▶ IL TUO COMPITO: Riprendi il brano sulle soluzioni tradizionali per rinfrescare e riscaldare le abitazioni e proseguilo dal punto in cui si interrompe.

=== BRANO DA LEGGERE ===

Nell’alto Egitto si sfrutta abitualmente, per rinfrescare gli ambienti, l’evaporazione dell’acqua attraverso le pareti porose di grandi recipienti di terracotta, simili alle nostre giare, chiamati maziara. In un clima secco come quello egiziano, basta porre una maziara in una corrente d’aria, provocata grazie ad uno studio accurato delle zone calde e fredde della casa, per ottenere l’umidificazione dell’aria ambiente ed un suo sensibile raffreddamento. Mentre la temperatura esterna varia, durante la giornata, da 19°C a 36°C, quella dell’acqua si mantiene relativamente costante, intorno ai 20°C. Così, una sola maziara produce un raffreddamento equivalente a 1.700 chilocalorie al giorno, e a 165 chilocalorie all’ora (circa 192 watt) nei momenti più caldi della giornata. L’uso della maziara, accoppiata coi condotti di ventilazione, permette di ottenere una climatizzazione gradevole e priva degli effetti dannosi dell’aria condizionata artificialmente. L’architetto egiziano Hassan Fathy, nel suo progetto degli anni ‘50 per il villaggio egiziano di Qurna al-Jadida (la nuova Gurna), ha impiegato i malqaf, captatori di vento, provvisti di una chicane (quasi una serpentina di raffreddamento) nella quale l’aria si umidifica, passando su letti di carbonella di legna umida, in sostituzione delle maziara tradizionali. Il raffreddamento della temperatura interna così ottenuto è di circa 10°C.

Mesa Verde
Mesa Verde (dal libro: La casa nella roccia).

LE SOLUZIONI TRADIZIONALI

Mesa Verde

L’insediamento di Mesa Verde, nel Colorado, risale al nostro sec. XIII. Incassato in un anfratto roccioso ed esposto a sud, esso è al riparo dai raggi cocenti del sole in estate, mentre i raggi invernali, più bassi, lo riscaldano. Inoltre, la massa rocciosa a cui si addossa funziona come un accumulatore termico. Il risultato è una situazione costante di benessere termico, per tutto l’anno. Durante le giornate il popolo degli Anasazi, costruttore della città di Mesa Verde, viveva all’interno del kiva, ambiente circolare coperto, che poteva essere riscaldato da un focolare centrale e possedeva un sistema di ventilazione naturale. L’aria calda del focolare, salendo, aspirava un flusso d’aria fresca dall’esterno, grazie allo studio accorto delle aperture di ventilazione. Mesa Verde propone il tema della “architettura solare” in un’architettura di 700 anni fa.

=== DATI FORNITI ===

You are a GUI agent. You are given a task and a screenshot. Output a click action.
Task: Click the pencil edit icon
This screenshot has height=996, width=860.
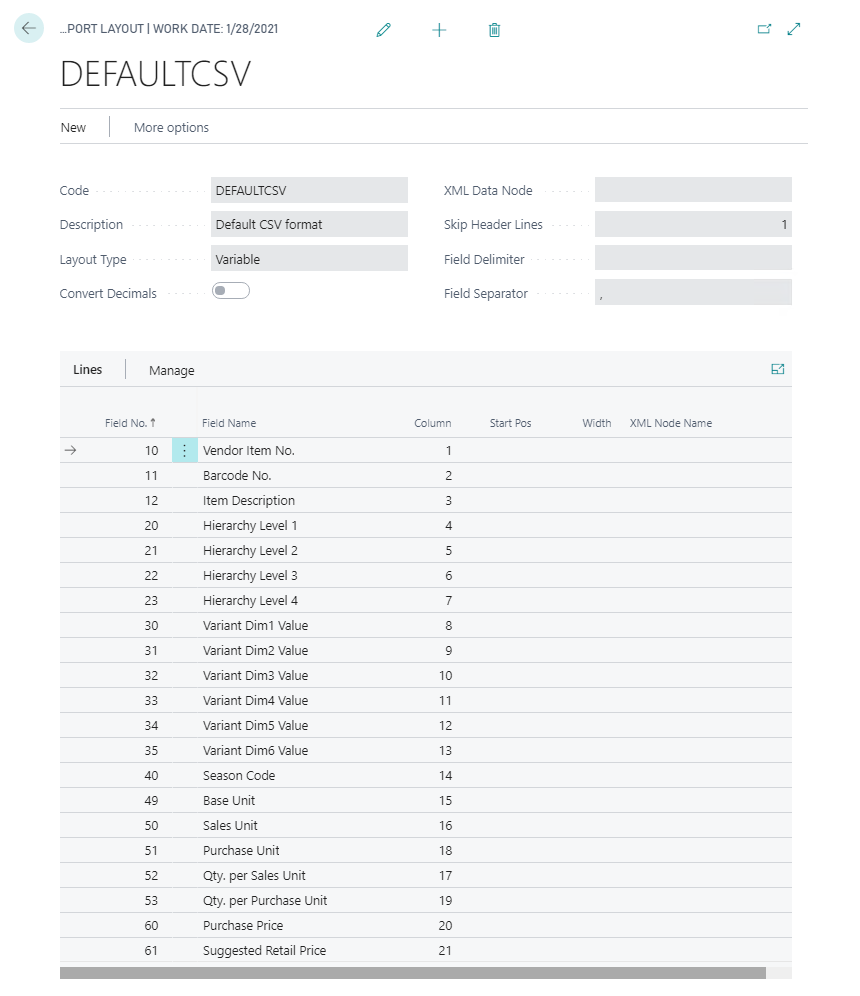tap(383, 30)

===

▶ IN RISPOSTA:
I còvoli di Costozza

A Costozza, sulle pendici dei monti Berici, una decina di chilometri a sud di Vicenza, sei ville costruite in varie epoche, a partire dal 1550, sfruttano lo stesso sistema di raffreddamento. I locali interni sono collegati a cavità e condotti sotterranee, naturali ed in parte anche artificiali, chiamati “còvoli”, che forniscono d’estate l’aria fredda necessaria a climatizzare l’ambiente. La temperatura dell’aria nei còvoli si aggira intorno agli 11-12°C durante tutto l’anno. I ventidotti, o canali di ventilazione, che collegano i còvoli alle ville di Costozza, sono lunghi sino a qualche centinaio di metri, e vanno a sboccare nelle cantine. Da qui, l’aria fresca penetra nei locali d’abitazione attraverso rosoni di marmo traforati, posti nei pavimenti.
L’aria si rinfresca così di una decina di gradi, e in un caso si è misurata addirittura una temperatura interna di 16°C quando l’aria esterna era a 33°C. Il sistema di raffrescamento delle ville di Costozza era così famoso che persino il Palladio, nei suoi “Quattro Libri dell’Architettura”, ne parlò diffusamente.

baud geer
Una baud geer.

Le torri del vento (Iran)

In Iran ed in Pakistan, l’architettura tradizionale impiega le baud geers (letteralmente: “acchiappa vento”), sin dal decimo secolo. Si tratta di specie di torri o camini, che contengono al proprio interno diversi condotti verticali. Sfruttando la pressione prodotta dalle correnti d’aria presenti ad una certa quota, la torre procura frescura e benessere all’interno dell’edificio anche nei momenti più caldi della giornata.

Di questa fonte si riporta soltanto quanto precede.